27/01/2016 (20:10)

Desemprego atinge 197,1 milhões em 2015 e será de 2,3 milhões em 2016

Mundo tem hoje 197,1 milhões de desempregados, conforme relatório da Organização Internacional do Trabalho (OIT). A instituição prevê ainda piores dias para os trabalhadores e afirma que perderão o emprego em 2016, pelo menos 2,3 milhões a mais, chegando ao total de 199,4 milhões. A soma prevista para o ano seguinte, 2017, chegará a 3 milhões.

 

A persistência de altas taxas de desemprego em todo o mundo e a vulnerabilidade crônica dos empregos em muitas economias emergentes e em desenvolvimento ainda estão afetando profundamente o mundo do trabalho, adverte um novo relatório da Organização Internacional do Trabalho (OIT).

O número final de desemprego em 2015 é estimado em 197,1 milhões. Em 2016 está previsto um aumento de cerca de 2,3 milhões, o que levaria o número a 199,4 milhões. Já em 2017, mais 1,1 milhão de desempregados provavelmente serão adicionados ao registro global, de acordo com o relatório World Employment and Social Outlook – Trends 2016 (WESO) da OIT.

“A significativa desaceleração das economias emergentes, aliada a um declínio acentuado nos preços das commodities, está tendo um efeito dramático sobre o mundo do trabalho”, afirma o diretor-geral da OIT, Guy Ryder.

Empregos de segunda

“Muitos trabalhadores e trabalhadoras estão tendo que aceitar empregos de baixa remuneração em economias emergentes e em desenvolvimento, mas também cada vez mais nos países desenvolvidos. E apesar da queda no número de desempregados em alguns países da União Europeia e nos Estados Unidos, muitas pessoas ainda estão sem emprego. Precisamos tomar medidas urgentes para aumentar o número de oportunidades de trabalho decente ou corremos o risco de intensificar as tensões sociais”, acrescenta ele.

Em 2015, o desemprego global total foi de 197,1 milhões – 27 milhões superior ao nível pré-crise de 2007.

→ **TAREFA 1**
Quais são todos os valores distintos expressos em milhões que aparecem na notícia sobre o desemprego?
→ **TAREFA 2**
Reescreva em forma de lista o parágrafo da notícia sobre o desemprego que começa com "O número final de desemprego em 2015", mantendo os fatos principais.
→ **TAREFA 3**
Dê continuidade à notícia sobre o desemprego a partir da última frase apresentada.
Os registros não são necessários para resolver nada aqui.

→ **REGISTROS LISTADOS**
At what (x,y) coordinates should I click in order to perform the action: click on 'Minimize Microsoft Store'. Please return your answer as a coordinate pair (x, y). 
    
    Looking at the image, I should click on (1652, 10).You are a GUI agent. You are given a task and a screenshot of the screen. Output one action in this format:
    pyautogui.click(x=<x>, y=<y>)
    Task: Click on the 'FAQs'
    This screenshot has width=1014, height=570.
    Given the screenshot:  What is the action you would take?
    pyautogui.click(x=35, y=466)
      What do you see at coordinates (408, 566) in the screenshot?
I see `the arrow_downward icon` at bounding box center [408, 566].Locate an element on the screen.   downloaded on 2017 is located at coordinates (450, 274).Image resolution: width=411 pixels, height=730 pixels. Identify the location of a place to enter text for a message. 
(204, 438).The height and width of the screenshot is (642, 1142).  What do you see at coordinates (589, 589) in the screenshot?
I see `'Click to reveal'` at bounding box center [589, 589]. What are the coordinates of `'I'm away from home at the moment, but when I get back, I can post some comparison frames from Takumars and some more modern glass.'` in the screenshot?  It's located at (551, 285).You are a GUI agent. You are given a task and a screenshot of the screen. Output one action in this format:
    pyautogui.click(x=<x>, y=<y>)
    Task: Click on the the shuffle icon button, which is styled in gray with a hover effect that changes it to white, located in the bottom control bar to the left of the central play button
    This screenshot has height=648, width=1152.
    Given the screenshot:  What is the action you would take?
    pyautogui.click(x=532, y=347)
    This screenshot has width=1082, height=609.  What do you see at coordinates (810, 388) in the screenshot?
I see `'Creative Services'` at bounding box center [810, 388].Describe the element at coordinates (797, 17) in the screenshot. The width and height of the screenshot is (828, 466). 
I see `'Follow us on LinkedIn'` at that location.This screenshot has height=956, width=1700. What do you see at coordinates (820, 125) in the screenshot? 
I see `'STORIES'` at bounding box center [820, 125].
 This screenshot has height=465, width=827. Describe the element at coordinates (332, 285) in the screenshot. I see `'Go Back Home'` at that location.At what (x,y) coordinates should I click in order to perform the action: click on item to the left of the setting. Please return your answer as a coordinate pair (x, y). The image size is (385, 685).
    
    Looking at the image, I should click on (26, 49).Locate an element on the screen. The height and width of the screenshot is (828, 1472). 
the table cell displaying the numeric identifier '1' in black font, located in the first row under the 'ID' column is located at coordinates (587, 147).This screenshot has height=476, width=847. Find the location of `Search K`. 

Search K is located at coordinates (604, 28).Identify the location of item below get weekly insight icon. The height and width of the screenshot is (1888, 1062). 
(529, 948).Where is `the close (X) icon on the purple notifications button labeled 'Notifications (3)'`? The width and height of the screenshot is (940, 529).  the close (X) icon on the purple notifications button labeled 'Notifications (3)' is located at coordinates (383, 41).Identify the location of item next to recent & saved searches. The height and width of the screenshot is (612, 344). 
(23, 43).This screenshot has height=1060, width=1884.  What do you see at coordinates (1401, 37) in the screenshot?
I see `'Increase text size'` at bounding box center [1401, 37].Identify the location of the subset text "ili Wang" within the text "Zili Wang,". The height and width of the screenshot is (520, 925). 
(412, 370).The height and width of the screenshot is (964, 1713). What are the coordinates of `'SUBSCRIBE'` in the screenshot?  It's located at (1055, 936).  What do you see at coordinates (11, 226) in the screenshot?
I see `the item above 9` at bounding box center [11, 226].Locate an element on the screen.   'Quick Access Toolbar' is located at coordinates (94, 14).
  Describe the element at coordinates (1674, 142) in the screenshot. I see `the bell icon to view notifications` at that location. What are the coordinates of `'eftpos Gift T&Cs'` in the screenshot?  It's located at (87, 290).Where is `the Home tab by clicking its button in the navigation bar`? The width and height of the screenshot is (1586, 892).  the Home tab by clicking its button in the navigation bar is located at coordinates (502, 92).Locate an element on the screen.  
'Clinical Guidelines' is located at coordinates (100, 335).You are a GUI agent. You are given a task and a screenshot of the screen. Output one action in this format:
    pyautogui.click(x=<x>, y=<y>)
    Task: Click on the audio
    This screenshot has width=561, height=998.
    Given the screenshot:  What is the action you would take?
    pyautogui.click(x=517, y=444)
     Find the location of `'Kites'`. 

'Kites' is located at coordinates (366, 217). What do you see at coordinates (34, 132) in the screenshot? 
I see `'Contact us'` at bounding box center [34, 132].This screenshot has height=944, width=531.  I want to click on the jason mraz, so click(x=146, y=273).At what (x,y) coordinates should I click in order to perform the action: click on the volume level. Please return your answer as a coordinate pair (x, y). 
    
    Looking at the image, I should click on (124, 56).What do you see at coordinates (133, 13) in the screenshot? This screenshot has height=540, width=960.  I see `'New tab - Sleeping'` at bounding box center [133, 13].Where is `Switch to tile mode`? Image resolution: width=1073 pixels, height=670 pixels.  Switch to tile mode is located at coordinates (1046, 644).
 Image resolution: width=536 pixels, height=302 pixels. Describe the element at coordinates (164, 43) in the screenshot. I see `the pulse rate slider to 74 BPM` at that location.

→ **RESPOSTA 1**
- 197,1 milhões
- 2,3 milhões
- 199,4 milhões
- 3 milhões
- 1,1 milhão
- 27 milhões

→ **RESPOSTA 2**
- 2015: o número final de desempregados é estimado em 197,1 milhões.
- 2016: prevê-se um aumento de cerca de 2,3 milhões, o que levaria o total a 199,4 milhões.
- 2017: mais 1,1 milhão de desempregados provavelmente serão adicionados ao registro global.
- Fonte: relatório World Employment and Social Outlook – Trends 2016 (WESO), da OIT.

→ **RESPOSTA 3**
Emergentes mais atingidas

A taxa de desemprego das economias desenvolvidas diminuiu de 7,1% em 2014 para 6,7% em 2015. Na maioria dos casos, no entanto, estas melhorias não foram suficientes para eliminar a lacuna de empregos que surgiu como resultado da crise financeira global.

Além disso, as perspectivas de emprego se enfraqueceram nas economias emergentes e em desenvolvimento, notadamente no Brasil, na China e nos países produtores de petróleo.

“O ambiente econômico instável, associado a fluxos de capital voláteis, a mercados financeiros ainda disfuncionais e à escassez de demanda global continuam a afetar as empresas e a desencorajar o investimento e a criação de empregos”, explica Raymond Torres, diretor do Departamento de Pesquisa da OIT.

Fortalecer políticas

“Adicionalmente, os responsáveis pela formulação de políticas precisam se concentrar em fortalecer as políticas de emprego e combater as desigualdades excessivas. Há muitas evidências de que um mercado de trabalho bem concebido e políticas sociais são essenciais para impulsionar o crescimento econômico e lidar com a crise de empregos. Quase oito anos após o início da crise global, o fortalecimento dessa abordagem em matéria de políticas é urgentemente necessário”, acrescenta Torres.

Os autores do WESO também apontam para o fato de que a qualidade do emprego continua a ser um grande desafio. Embora tenha havido uma diminuição nas taxas de pobreza, a taxa de declínio do número de trabalhadores pobres nas economias em desenvolvimento desacelerou e o emprego vulnerável ainda responde por mais de 46% do emprego total no mundo, afetando quase 1,5 bilhão de pessoas.

O emprego vulnerável é particularmente alto nos países emergentes e em desenvolvimento, atingindo entre metade e três quartos da população empregada nesses grupos de países, respectivamente, com picos no sul da Ásia (74%) e na África Subsaariana (70%).

Contra emprego informal

Enquanto isso, o relatório mostra que o emprego informal – como um percentual do emprego não agrícola – é superior a 50% em metade dos países em desenvolvimento e emergentes com dados comparáveis. Em um terço desses países, o emprego informal afeta mais de 65% dos trabalhadores.

“A falta de empregos decentes leva as pessoas ao emprego informal, que é tipicamente caracterizado por baixa produtividade, baixa remuneração e falta de proteção social. Isso precisa mudar. Uma resposta urgente e determinada à altura do desafio mundial de empregos é fundamental para a implementação bem-sucedida da Agenda para o Desenvolvimento Sustentável 2030, recentemente adotada pelas Nações Unidas”, conclui Ryder.